During his long career, Rafsanjani espoused balance, both among the country's political factions and between Iran and its foreign adversaries, particularly the Gulf Cooperation Council and the West. In fact, it was Rafsanjani who first sought to improve Tehran's relationship with the United States in the late 1980s. Because of his history interacting with and speaking for Iranian factions across the political spectrum, Rafsanjani held a unique position in which he was able to speak his mind without facing serious repercussions. In the 1980s, Rafsanjani served alongside Khamenei as a key conservative politician who filled a variety of prominent roles. When Khomeini died in 1989, Rafsanjani argued that Khamenei was undeniably the best candidate to take his place. Yet despite this close alliance, Khamenei and Rafsanjani’s views began to diverge considerably in the 1990s and 2000s, though the disagreements remained rooted in a history of coordination and mutual respect.
Regardless of his popularity among Iran's reformists, Rafsanjani's tenure was not without controversy. During his presidency he pushed for Iran's reintegration with the global system, much like President Hassan Rouhani is today. In introducing several economic reforms in the 1990s, including the partial privatization of state-owned entities and the introduction of foreign investment and companies into Iran's energy sector, he alienated many Iranians — especially when those plans ultimately failed. Amid the Gulf War, which recast the United States as an enemy, and a sluggish Iranian economy, Rafsanjani failed to realize the hopes that he had envisioned in his reforms. When he tried to run for the presidency again in 2005, he was soundly defeated by populist rival Mahmoud Ahmadinejad. The latter ran on a platform that criticized Rafsanjani's role in Iran's economic liberalization, noting that several lucrative deals went to members of Rafsanjani's inner circle and family. Ahmadinejad also blasted the formation of what he called the "Oil Mafia."
Since then Rafsanjani has rebuilt his image, thanks in large part to the fact that the 2009 Green Revolution rekindled more moderate and reformist sentiments during Ahmadinejad's terms. In the February 2016 Assembly of Experts elections, Rafsanjani won 2.3 million votes, proof of his renewed popularity across the country's political factions. The Assembly of Experts, tasked with selecting the next supreme leader, had heard and considered Rafsanjani's unique suggestions regarding the position before, including ruling the country through a council instead of a single figure. That Rafsanjani was able to propose such changes without triggering much backlash is indicative of his power and relative insulation in Iranian politics.
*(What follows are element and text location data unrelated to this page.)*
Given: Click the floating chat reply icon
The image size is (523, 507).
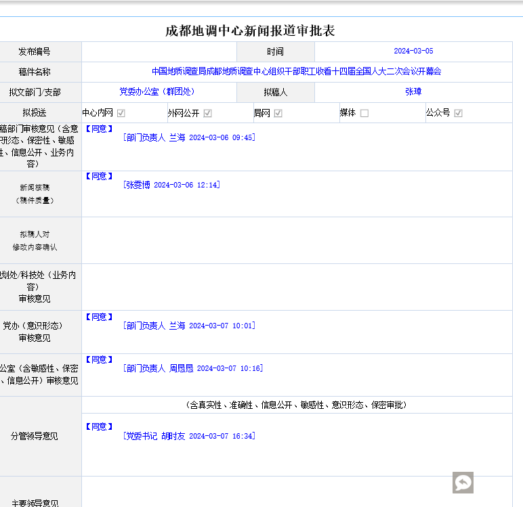Looking at the screenshot, I should click(463, 483).
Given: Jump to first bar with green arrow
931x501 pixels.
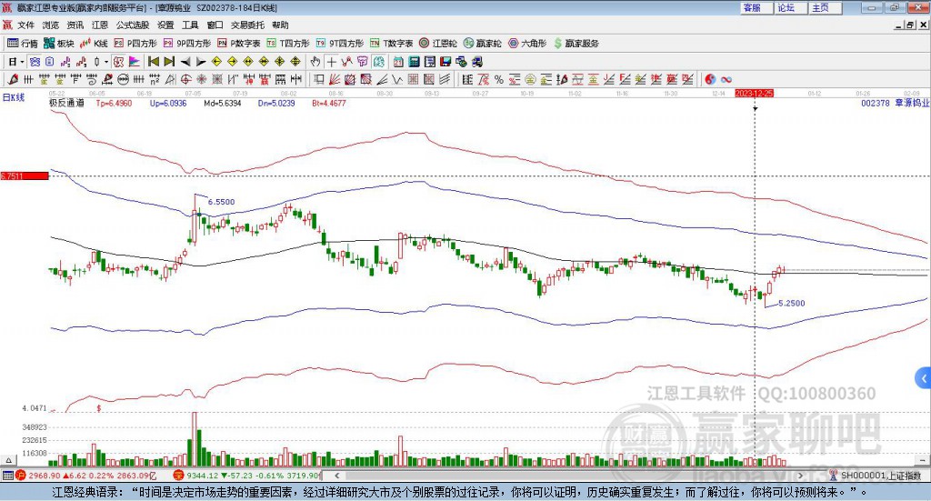Looking at the screenshot, I should pyautogui.click(x=154, y=62).
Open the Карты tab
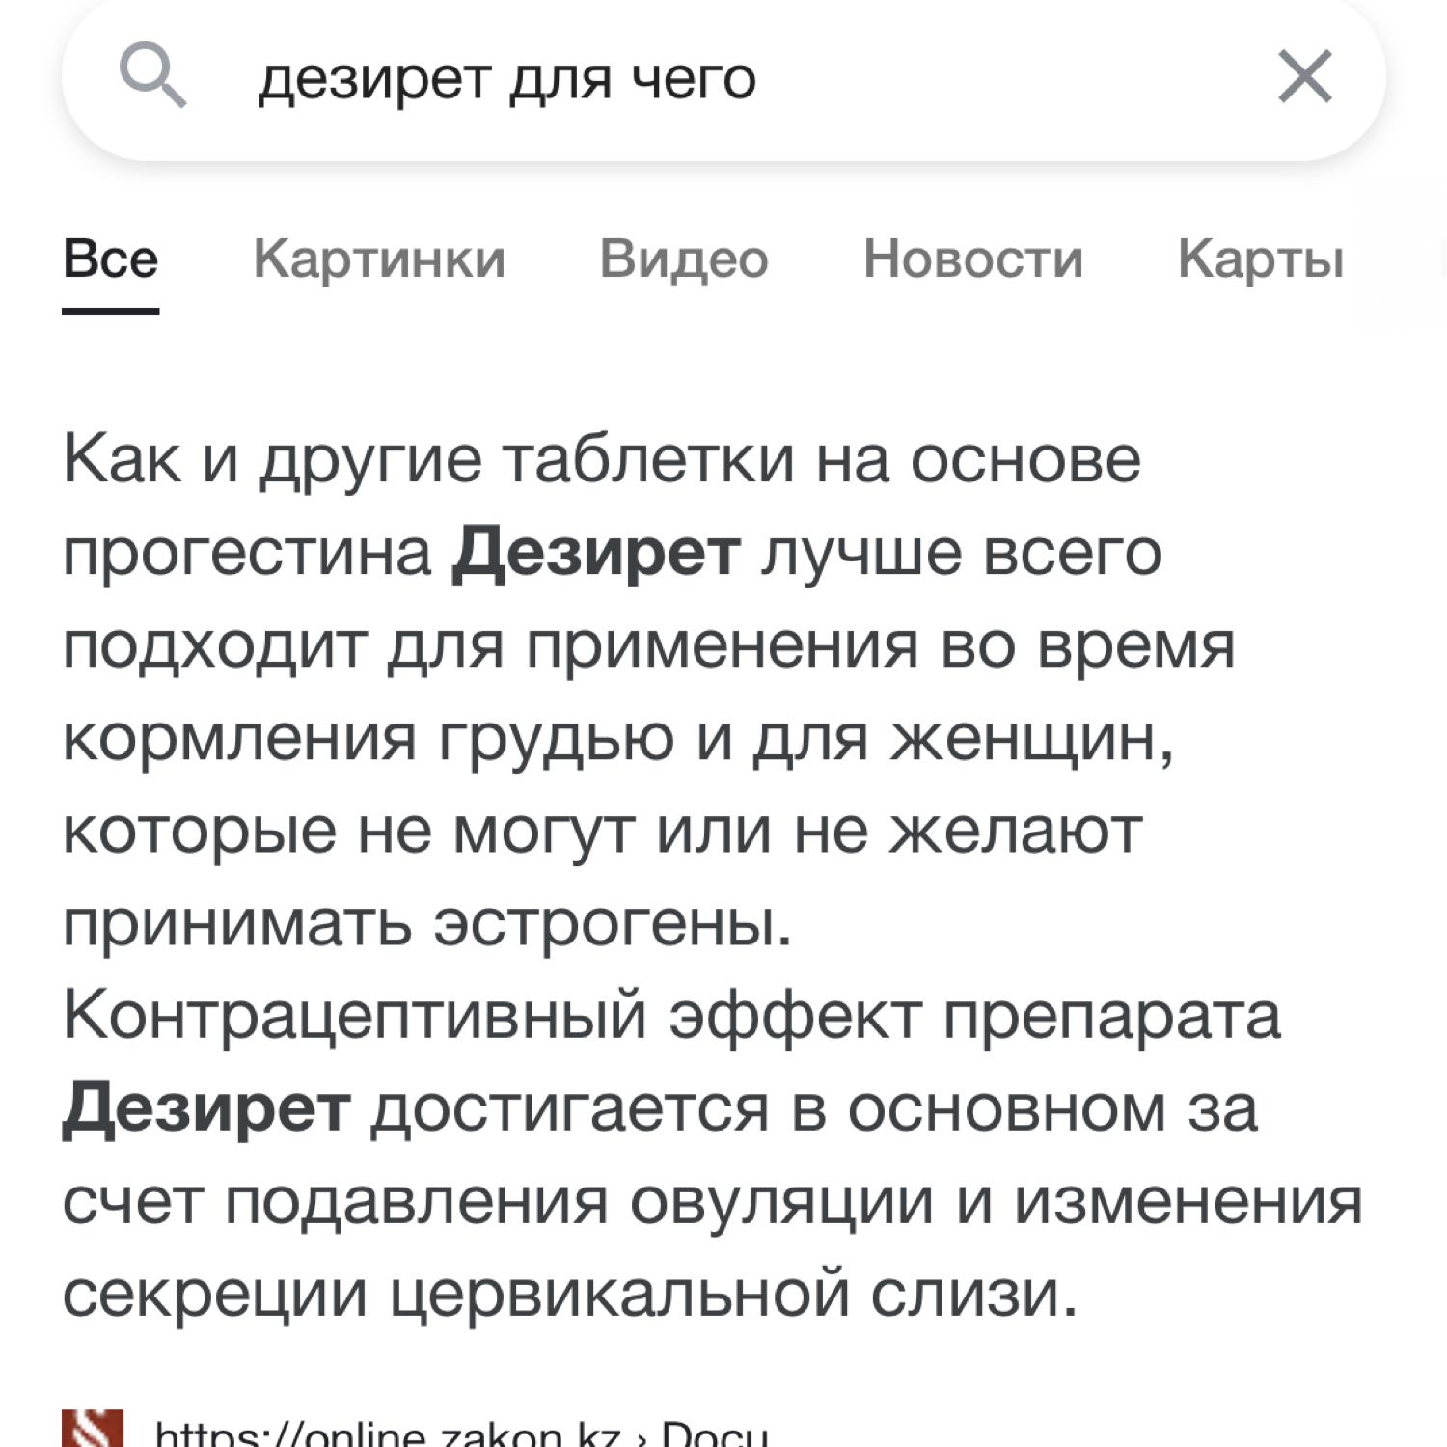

Khomenei once said, "The Revolution is alive as long as Rafsanjani is alive." While there are still many important players in Iranian politics who can evoke Khomenei's revolutionary views, Rafsanjani's death certainly shows that a changing of the guard is inevitable. In the four decades since the Iranian Revolution, many of the figures at the head of the Islamic Republic have survived to guide it. But Khamenei is now 77 and is reportedly suffering from prostate cancer. In the coming decade, the next generation of political leaders in Iran — including Rouhani, parliamentary speaker Ali Larijani, judiciary head Sadeq Larijani, Islamic Revolutionary Guard Corps Commander Mohammad Ali Jafari and others — will likely have to steer Iran's political path without revolutionary bona fides such as Rafsanjani and Khamenei. Moreover, because Khamenei has outlived Rafsanjani, the Assembly of Experts will lose a powerful voice that could have helped nudge the selection of the next supreme leader in a more moderate direction.
Though Rouhani has accrued his own support and respect through decades of experience as a moderate politician, it will be difficult for him to fill Rafsanjani's shoes. As Rouhani prepares to run in the next presidential election, he will need to demonstrate that he can handle a period of uncertainty in U.S.-Iranian relations, manage a recovering Iranian economy, and maintain the revolutionary ideals that the country's leaders are charged with protecting. And now that Rafsanjani is gone, leaving Iran's moderate and reformist camp with no obvious replacement, Rouhani will become that figure by default.